Dal momento in cui ho ricevuto il battesimo ho capito che ormai devo essere pronta a dare tutto quello che ho ricevuto: la fede, ma anche altri valori per una vita sana e felice, dando una bella testimonianza cominciando nella mia famiglia, per continuare a scuola con i miei amici e ovunque io vivo.
Sono abbastanza attiva nella Chiesa, per quanto l’impegno della scuola mi permette durante l’anno, ma soprattutto nei tempi estivi.
Il compito come animatrice delle attività con i bambini del nostro villaggio l’ho fatto e lo faccio sempre volentieri da 4 anni. Ogni anno è diverso e mi fa crescere perché, tra le altre cose io e i miei amici impariamo come servire i bambini e noi stessi con amore e senza chiedere nulla in cambio perché così fa il Signore Gesù con noi.

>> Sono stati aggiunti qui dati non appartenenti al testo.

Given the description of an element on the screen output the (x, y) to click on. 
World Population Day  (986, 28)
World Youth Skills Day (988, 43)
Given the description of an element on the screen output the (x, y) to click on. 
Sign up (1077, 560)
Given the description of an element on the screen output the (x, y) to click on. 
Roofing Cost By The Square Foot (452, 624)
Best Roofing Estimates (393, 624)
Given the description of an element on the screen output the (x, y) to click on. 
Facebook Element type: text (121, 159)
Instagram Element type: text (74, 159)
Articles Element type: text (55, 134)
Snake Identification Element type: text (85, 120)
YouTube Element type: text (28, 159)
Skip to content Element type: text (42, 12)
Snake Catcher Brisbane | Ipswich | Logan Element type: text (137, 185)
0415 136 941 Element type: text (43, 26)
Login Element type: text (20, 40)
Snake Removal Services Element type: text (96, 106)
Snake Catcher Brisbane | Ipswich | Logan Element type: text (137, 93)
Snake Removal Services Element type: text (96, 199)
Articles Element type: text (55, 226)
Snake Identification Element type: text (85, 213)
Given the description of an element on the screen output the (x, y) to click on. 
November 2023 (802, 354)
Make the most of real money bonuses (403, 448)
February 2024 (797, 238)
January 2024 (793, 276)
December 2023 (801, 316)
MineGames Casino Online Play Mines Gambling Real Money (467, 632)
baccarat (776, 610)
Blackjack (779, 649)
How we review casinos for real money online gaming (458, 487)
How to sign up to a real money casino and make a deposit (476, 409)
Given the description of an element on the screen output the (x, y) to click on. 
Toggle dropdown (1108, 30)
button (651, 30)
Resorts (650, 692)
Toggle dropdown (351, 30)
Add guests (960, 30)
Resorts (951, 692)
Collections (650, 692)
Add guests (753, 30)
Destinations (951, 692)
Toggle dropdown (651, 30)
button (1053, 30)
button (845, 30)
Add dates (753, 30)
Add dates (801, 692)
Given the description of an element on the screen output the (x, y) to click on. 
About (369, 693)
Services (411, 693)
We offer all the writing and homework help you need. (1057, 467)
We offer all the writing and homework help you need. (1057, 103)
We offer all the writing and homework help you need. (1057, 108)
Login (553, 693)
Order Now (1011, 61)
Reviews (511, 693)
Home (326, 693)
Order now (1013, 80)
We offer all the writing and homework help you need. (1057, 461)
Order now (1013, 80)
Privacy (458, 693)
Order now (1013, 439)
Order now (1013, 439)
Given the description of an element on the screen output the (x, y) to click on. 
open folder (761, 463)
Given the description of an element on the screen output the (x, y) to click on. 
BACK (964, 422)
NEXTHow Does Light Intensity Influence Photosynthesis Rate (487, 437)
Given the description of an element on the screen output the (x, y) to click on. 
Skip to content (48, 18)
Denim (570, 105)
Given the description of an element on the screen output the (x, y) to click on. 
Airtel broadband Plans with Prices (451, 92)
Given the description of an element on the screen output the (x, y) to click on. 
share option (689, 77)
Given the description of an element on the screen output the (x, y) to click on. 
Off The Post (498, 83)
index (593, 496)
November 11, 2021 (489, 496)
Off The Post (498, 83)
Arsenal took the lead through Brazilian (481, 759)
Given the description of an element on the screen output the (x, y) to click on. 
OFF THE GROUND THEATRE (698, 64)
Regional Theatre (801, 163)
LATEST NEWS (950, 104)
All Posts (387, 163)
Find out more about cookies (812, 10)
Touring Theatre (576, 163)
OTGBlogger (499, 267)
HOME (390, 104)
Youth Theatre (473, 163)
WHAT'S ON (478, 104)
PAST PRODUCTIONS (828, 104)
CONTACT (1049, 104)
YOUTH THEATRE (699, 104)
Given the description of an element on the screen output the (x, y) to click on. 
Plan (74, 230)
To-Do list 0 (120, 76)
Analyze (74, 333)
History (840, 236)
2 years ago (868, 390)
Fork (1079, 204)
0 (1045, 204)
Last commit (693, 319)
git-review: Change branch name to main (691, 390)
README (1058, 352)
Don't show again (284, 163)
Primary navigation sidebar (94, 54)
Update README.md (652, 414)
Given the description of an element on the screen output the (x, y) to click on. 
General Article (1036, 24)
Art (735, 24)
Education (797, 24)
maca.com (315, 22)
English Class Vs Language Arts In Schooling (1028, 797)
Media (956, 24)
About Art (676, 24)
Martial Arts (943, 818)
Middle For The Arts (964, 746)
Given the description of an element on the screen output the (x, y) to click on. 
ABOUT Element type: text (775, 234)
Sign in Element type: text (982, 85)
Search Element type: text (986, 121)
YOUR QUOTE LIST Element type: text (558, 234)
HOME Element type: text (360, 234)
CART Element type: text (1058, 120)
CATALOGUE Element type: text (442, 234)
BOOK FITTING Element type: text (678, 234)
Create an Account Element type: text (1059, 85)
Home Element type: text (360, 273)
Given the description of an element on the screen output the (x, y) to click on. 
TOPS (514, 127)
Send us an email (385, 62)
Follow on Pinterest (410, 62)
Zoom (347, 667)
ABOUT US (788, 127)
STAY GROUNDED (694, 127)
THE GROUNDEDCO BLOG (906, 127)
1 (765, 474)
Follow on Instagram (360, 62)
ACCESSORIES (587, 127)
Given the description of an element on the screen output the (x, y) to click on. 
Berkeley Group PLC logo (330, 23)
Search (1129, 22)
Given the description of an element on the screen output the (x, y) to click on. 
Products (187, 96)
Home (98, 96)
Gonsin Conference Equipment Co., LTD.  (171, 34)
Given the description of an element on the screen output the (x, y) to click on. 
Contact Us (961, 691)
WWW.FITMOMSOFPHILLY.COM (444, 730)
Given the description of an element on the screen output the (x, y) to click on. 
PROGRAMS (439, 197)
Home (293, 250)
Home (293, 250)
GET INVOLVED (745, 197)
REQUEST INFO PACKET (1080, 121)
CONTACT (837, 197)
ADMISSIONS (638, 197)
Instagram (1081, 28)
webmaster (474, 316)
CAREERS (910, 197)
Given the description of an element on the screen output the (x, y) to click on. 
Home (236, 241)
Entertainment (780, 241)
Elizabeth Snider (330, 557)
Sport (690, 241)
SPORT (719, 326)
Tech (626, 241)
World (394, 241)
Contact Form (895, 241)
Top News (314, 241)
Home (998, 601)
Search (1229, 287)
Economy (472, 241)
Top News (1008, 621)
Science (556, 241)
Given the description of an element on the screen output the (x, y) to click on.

È bellissimo soprattutto durante i campi estivi quando dal mattino presto i bambini corrono verso te e ti guardano perché aspettano un sorriso, una carezza, uno sguardo; attendono che cosa hai da dire loro in quel giorno e come si divertiranno, sapendo che anche quel giorno sarà tra i loro più bei ricordi dell’estate.
L’attività, umanamente parlando, non sempre è facile; però la grazia di Dio che vive in noi ci dà quella forza, quell’entusiasmo necessari pensando che i bambini sono i più preferiti di Gesù.
Un altro grande aiuto per noi, che fa si che il campo sia particolare, è la testimonianza e la collaborazione con gli animatori italiani i quali scelgono di donare e condividere ogni anno un “pezzo” della loro vita con noi e i nostri bambini.
Comunque tutto questo non sarebbe possibile senza l’aiuto della parrocchia e delle nostre sorelle-suore Angeliche di san Paolo che con tanto amore e pazienza ci insegnano a vivere nell’amore di Dio e come aiutare i nostri fratelli più piccoli.
A tutti un grande “GRAZIE” e caricata di tutta questa energia positiva, pronta ad affrontare un altro anno scolastico e pastorale!